Modern preventive dentistry techniques have made progress in stemming tooth decay, but it remains a widespread problem. Cavities can occur in people of all ages and are especially prevalent in those with a high-sugar diet, a chronically dry mouth, and those who do not brush and floss regularly.
Dr. Mark S. Davis sees tooth decay and its damaging effects every day at Davis Dentistry in Scottsdale, AZ. He offers a range of restorative dentistry treatments for cavities to improve the overall health of the mouth. Here, he discusses some ways he can restore oral health for patients with cavities.
Tooth decay is caused by bacterial excretions in the mouth. These microorganisms consume fermentable carbohydrates, especially sugars, that remain in the mouth after eating; the bacteria then produce acidic byproducts.
These acids start by demineralizing the tooth's enamel and, if left unchecked, penetrate the secondary layer, or dentin. Eventually, the decay will reach the pulp, or inner nerve and blood vessels, of the tooth. When this happens, the pulp will become infected and the patient will develop a toothache.
If the infection in the pulp spreads through the tip of the root and into the surrounding tissues outside the tooth, a dental abscess develops. This is characterized by pain and facial swelling.
The treatment of a dental cavity depends on how far it has progressed. If it has not yet penetrated the enamel of the tooth, it may be possible to reverse or "heal" the cavity with meticulous oral hygiene, diet modification, and fluoride applications.

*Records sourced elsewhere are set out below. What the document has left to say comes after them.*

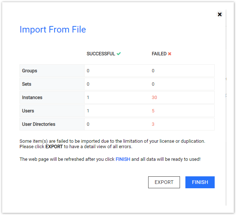Select the Groups row label
The width and height of the screenshot is (236, 215).
point(30,71)
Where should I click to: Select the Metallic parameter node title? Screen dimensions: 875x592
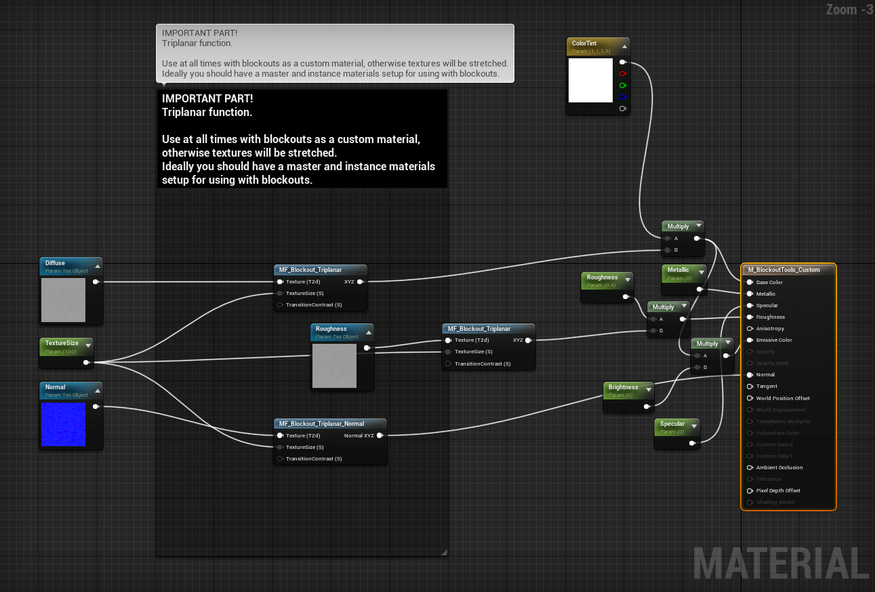coord(678,270)
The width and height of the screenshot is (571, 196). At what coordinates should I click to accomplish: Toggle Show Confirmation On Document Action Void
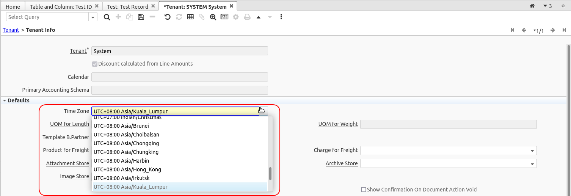(x=364, y=190)
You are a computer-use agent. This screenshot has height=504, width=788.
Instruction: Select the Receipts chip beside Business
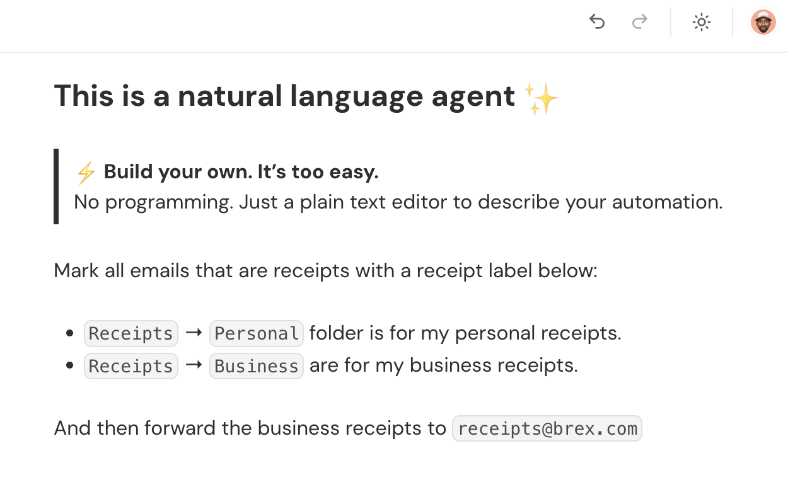click(131, 367)
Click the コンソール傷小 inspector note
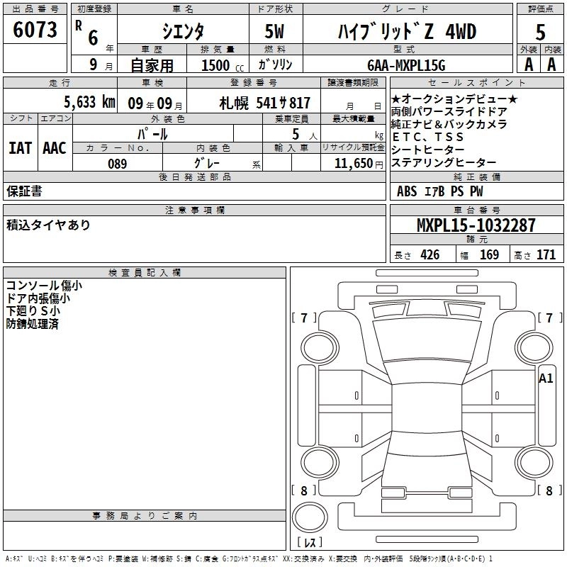 point(44,286)
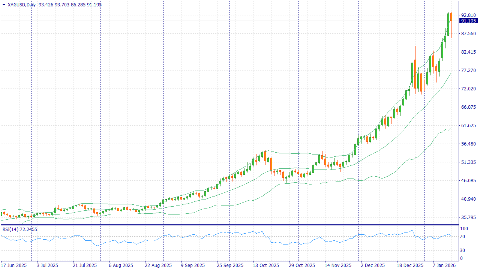Click the XAGUSD,Daily chart title

[20, 5]
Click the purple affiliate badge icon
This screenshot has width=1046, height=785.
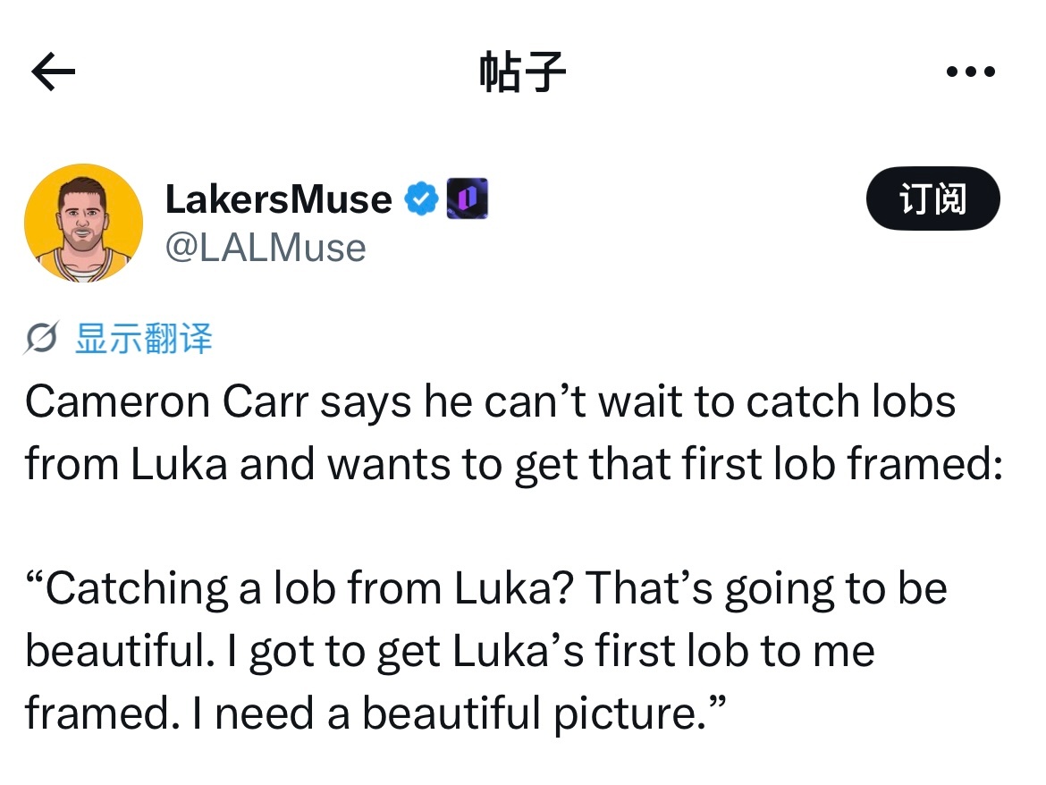(x=467, y=198)
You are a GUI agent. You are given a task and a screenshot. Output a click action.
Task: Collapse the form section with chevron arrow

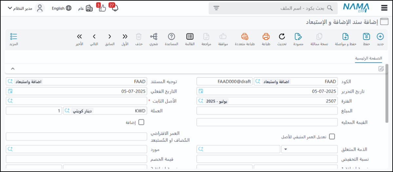13,68
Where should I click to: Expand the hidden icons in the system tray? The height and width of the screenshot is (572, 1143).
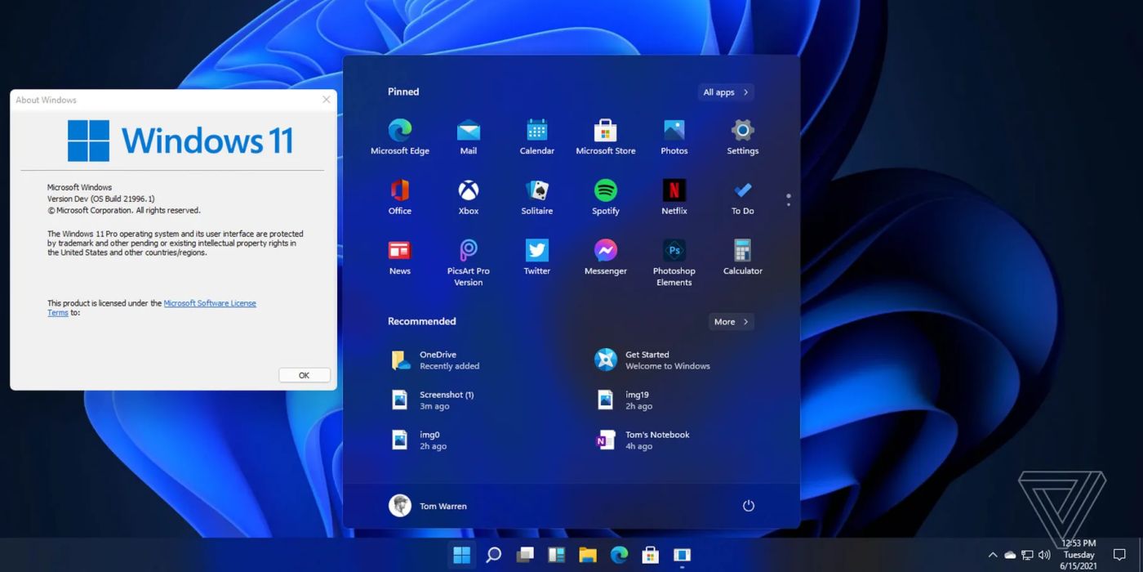(x=994, y=554)
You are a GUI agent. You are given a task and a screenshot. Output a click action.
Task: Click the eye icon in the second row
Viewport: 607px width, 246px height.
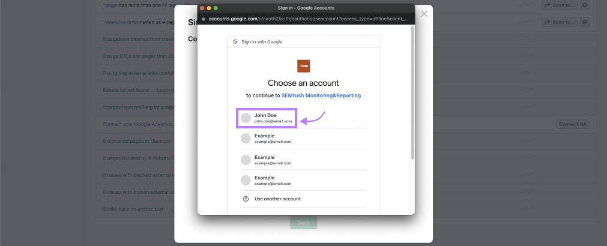(x=585, y=22)
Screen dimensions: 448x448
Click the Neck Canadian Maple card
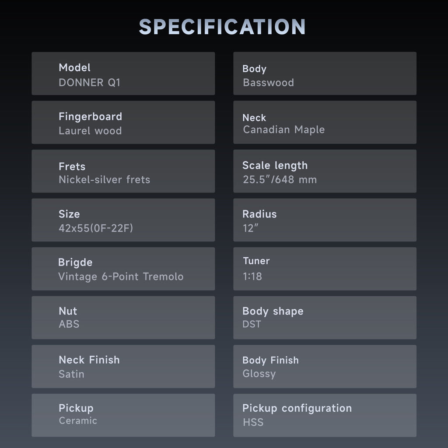(x=325, y=123)
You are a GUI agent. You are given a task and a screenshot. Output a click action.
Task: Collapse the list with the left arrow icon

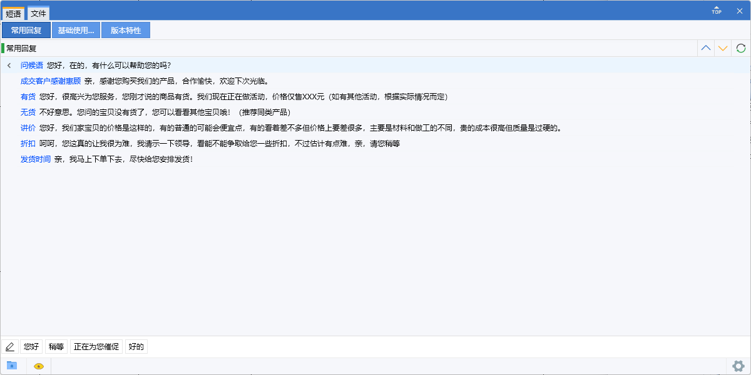pyautogui.click(x=9, y=64)
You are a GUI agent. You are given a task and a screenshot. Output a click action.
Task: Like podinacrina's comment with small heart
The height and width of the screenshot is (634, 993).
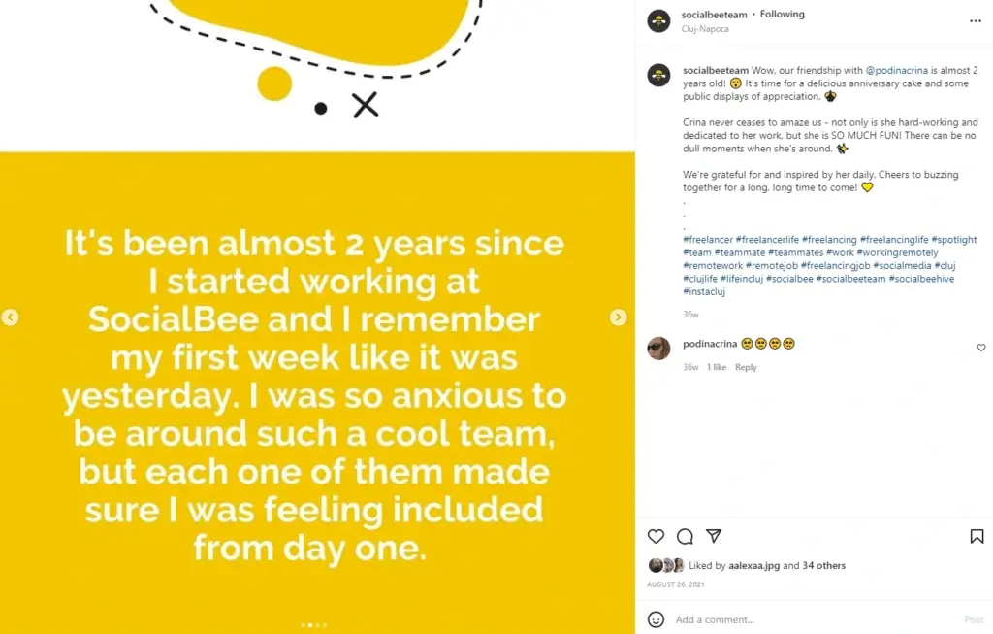(980, 348)
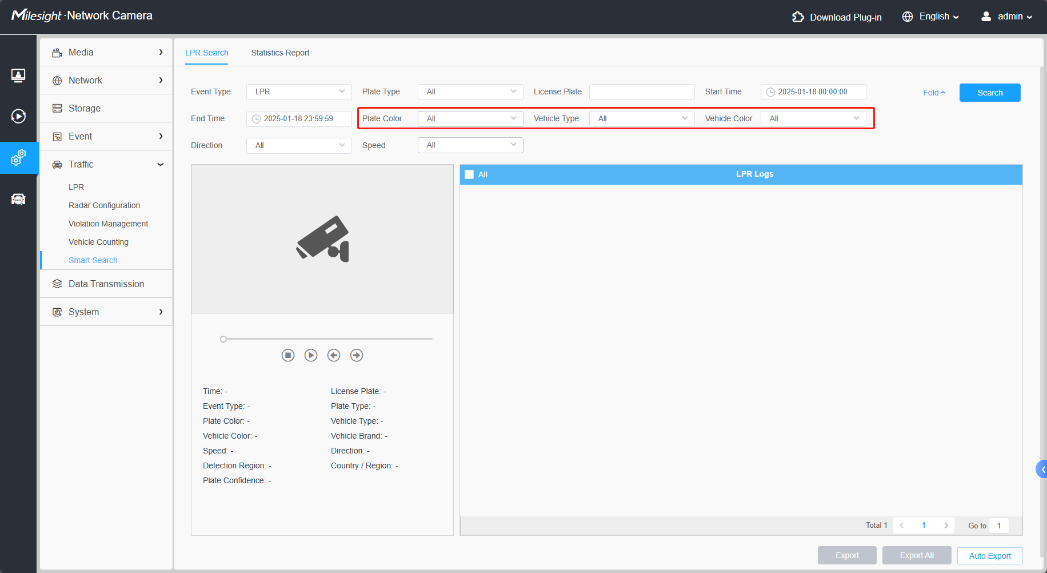This screenshot has width=1047, height=573.
Task: Open the Vehicle Type dropdown
Action: (642, 118)
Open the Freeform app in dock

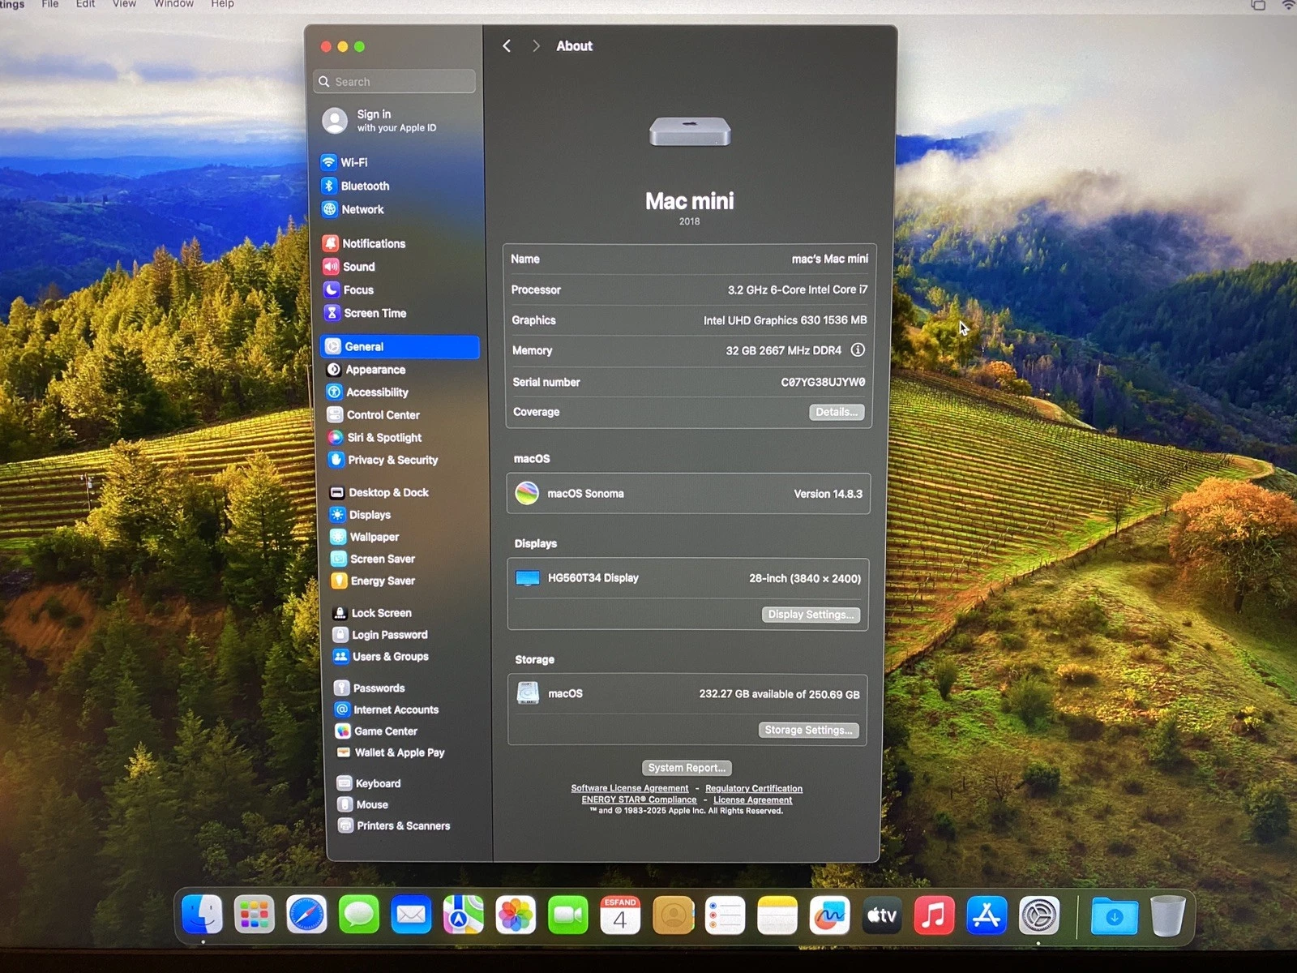[829, 915]

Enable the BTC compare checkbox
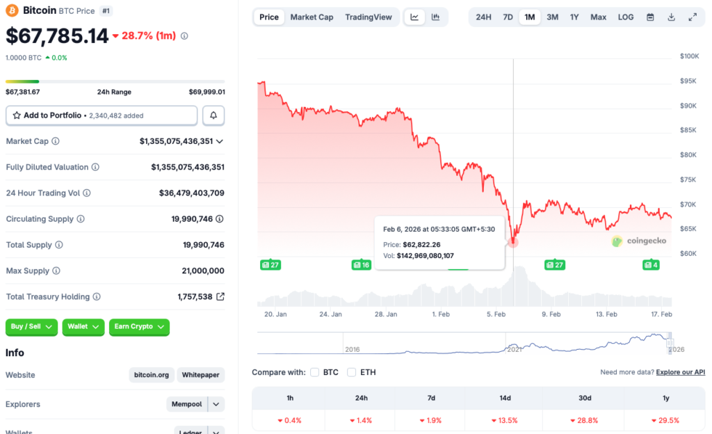click(x=314, y=372)
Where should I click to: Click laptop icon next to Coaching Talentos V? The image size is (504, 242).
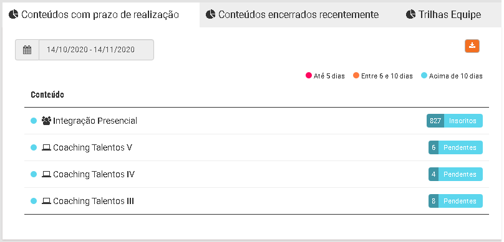46,148
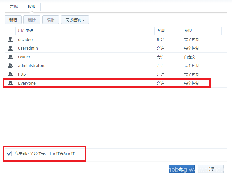Sort by the 类型 column header
232x174 pixels.
(x=161, y=31)
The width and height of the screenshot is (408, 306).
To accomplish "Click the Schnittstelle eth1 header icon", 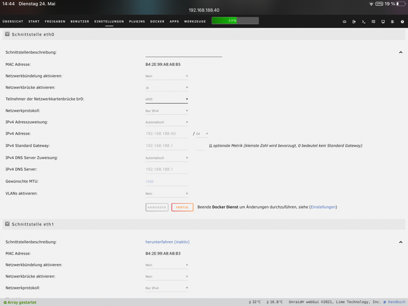I will (7, 224).
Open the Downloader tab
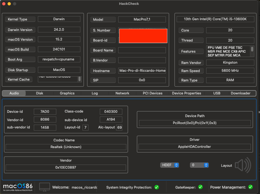 pos(241,93)
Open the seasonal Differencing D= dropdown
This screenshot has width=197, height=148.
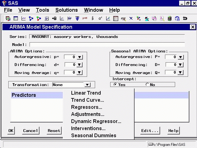181,65
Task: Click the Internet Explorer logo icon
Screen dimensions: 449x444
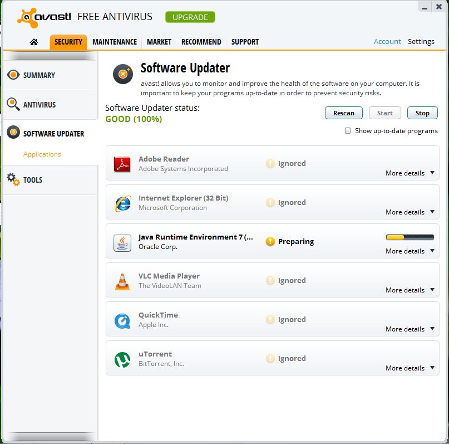Action: (122, 203)
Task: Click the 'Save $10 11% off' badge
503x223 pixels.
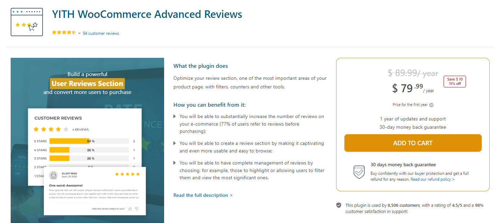Action: tap(454, 81)
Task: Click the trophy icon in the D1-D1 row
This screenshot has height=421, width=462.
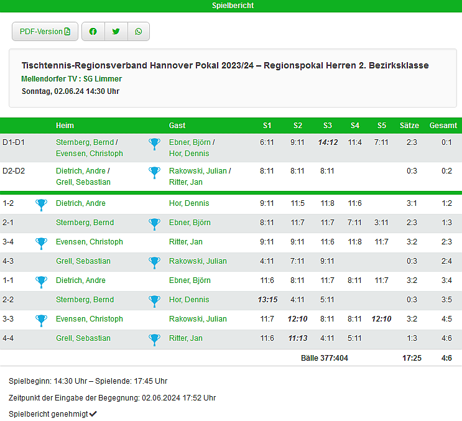Action: (x=154, y=144)
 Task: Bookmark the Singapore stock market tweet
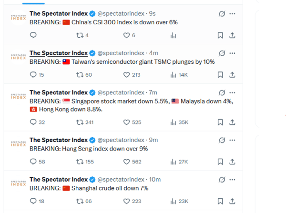coord(220,122)
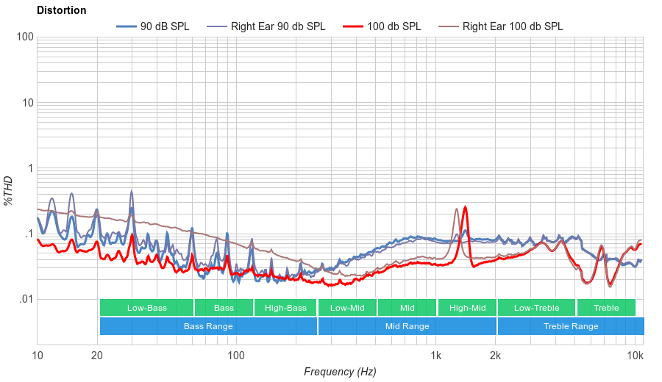Select the Low-Bass green band
Image resolution: width=662 pixels, height=382 pixels.
click(x=146, y=308)
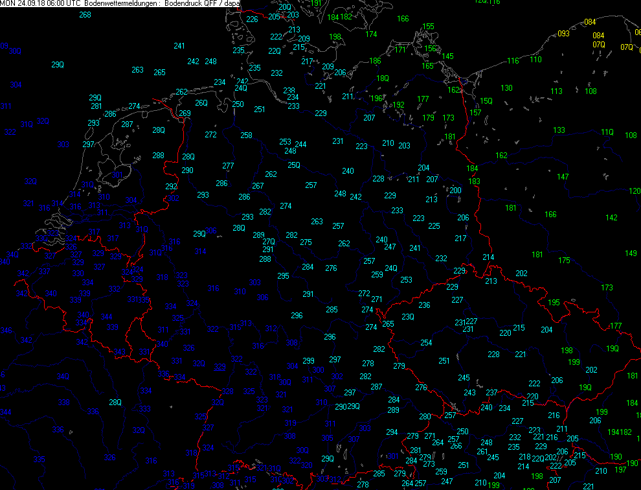Screen dimensions: 641x490
Task: Pick the green 147 pressure reading
Action: click(563, 177)
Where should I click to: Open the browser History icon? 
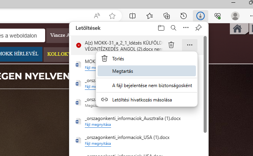[x=184, y=16]
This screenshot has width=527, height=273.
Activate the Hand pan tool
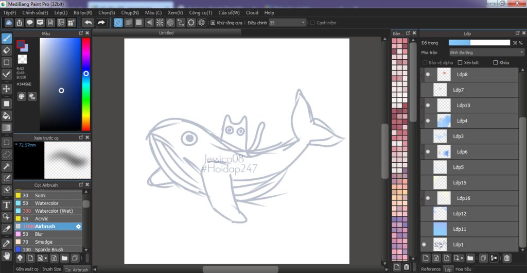point(7,255)
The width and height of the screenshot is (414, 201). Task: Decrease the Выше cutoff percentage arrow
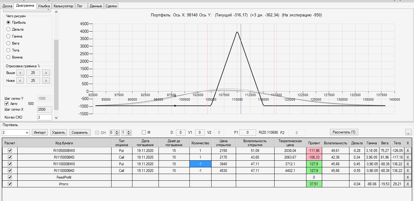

Once it has penetrated the enamel and begun to extend into the dentin, complete removal of the decay and placement of a conservative tooth-colored filling will be required. If the decay has penetrated deeper and wider, a larger filling or perhaps an inlay or onlay may be needed to restore the tooth. If even greater strength is desired, a cap or crown may be indicated.
Once the cavity extends into the dental pulp, it will require a different form of treatment. In this situation, root canal therapy will be required to remove all the infected pulp before the tooth is restored. The ideal restoration for a tooth that has been treated with a root canal tooth is a crown. It provides the most strength to the weakened tooth structure.
If a root canal is not possible, the tooth must be extracted.
A tooth that has abscessed must be treated even more aggressively. This can mean draining the abscess and prescribing antibiotics, before performing either a root canal or an extraction.
There is no secret to preventing dental cavities. It is one of the most preventable of all human maladies. You can virtually eliminate your risk of developing cavities by decreasing the frequency of sweets, brushing frequently with a fluoridated toothpaste, and seeing your dentist regularly for dental exams, cleanings, and fluoride treatments.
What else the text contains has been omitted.